ASSIGNED TASK: Everything in the listing below except the pictures should be reproduced exactly.

DATA EXTRACTS:
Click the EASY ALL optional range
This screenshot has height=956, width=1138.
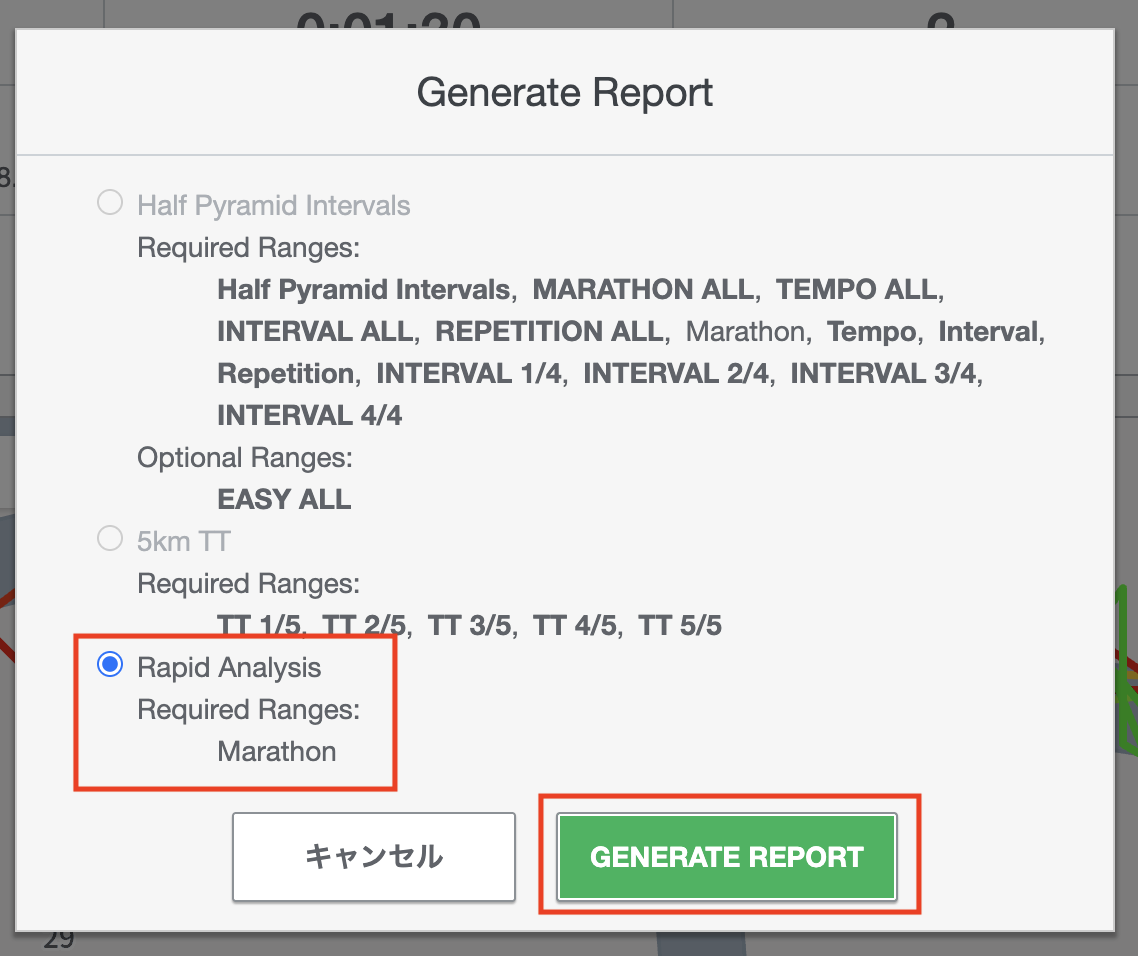[x=284, y=500]
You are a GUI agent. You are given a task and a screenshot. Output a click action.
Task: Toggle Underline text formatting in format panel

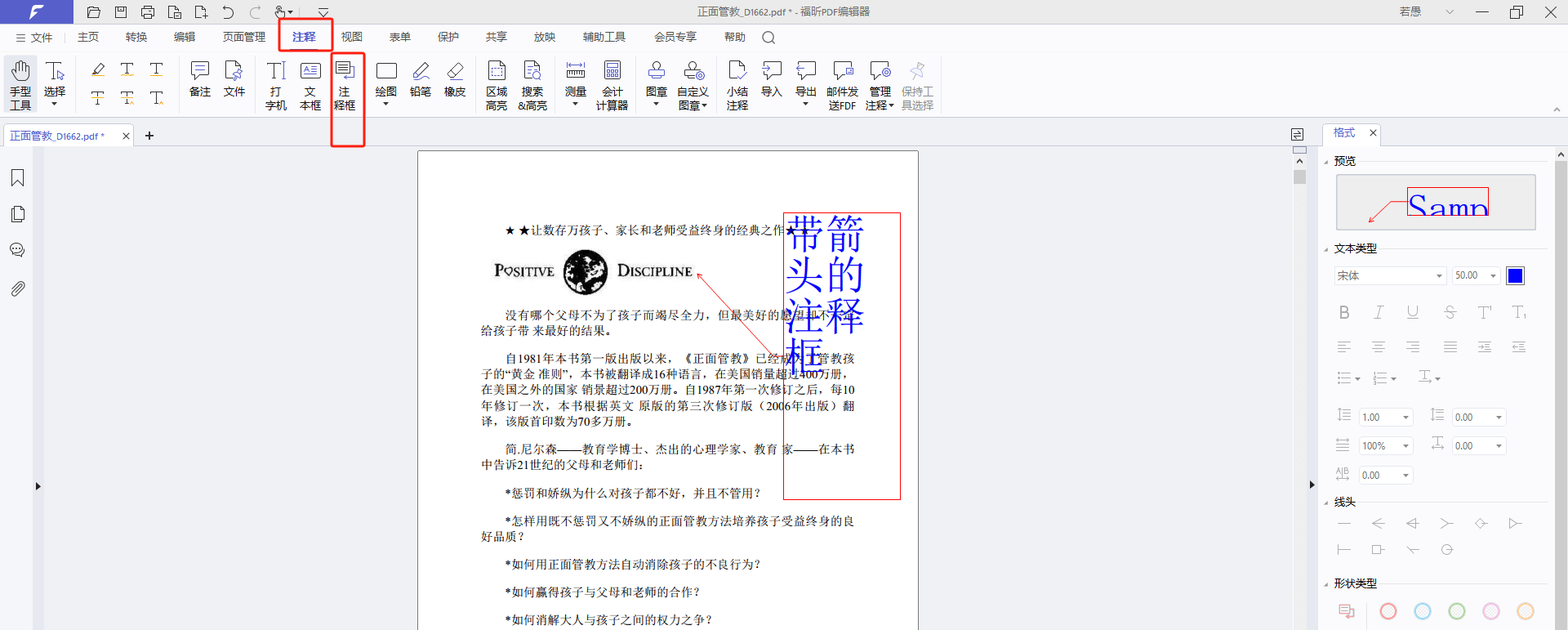(x=1413, y=312)
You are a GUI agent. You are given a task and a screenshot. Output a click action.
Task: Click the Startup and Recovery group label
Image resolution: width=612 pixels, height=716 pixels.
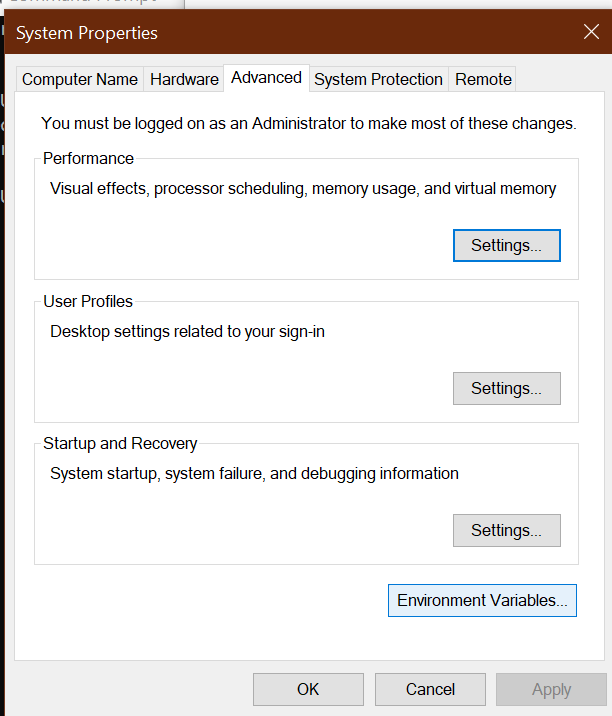click(120, 443)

REPLY TO THE TASK:
Click the EASY ALL optional range
This screenshot has height=956, width=1138.
[x=284, y=500]
You are a GUI agent. You are given a task and a screenshot. Output a click action.
Task: Toggle Underline text formatting in format panel

(x=1413, y=312)
You are a GUI agent. You are given a task and a screenshot. Output a click action.
Task: Click the Startup and Recovery group label
Image resolution: width=612 pixels, height=716 pixels.
click(120, 443)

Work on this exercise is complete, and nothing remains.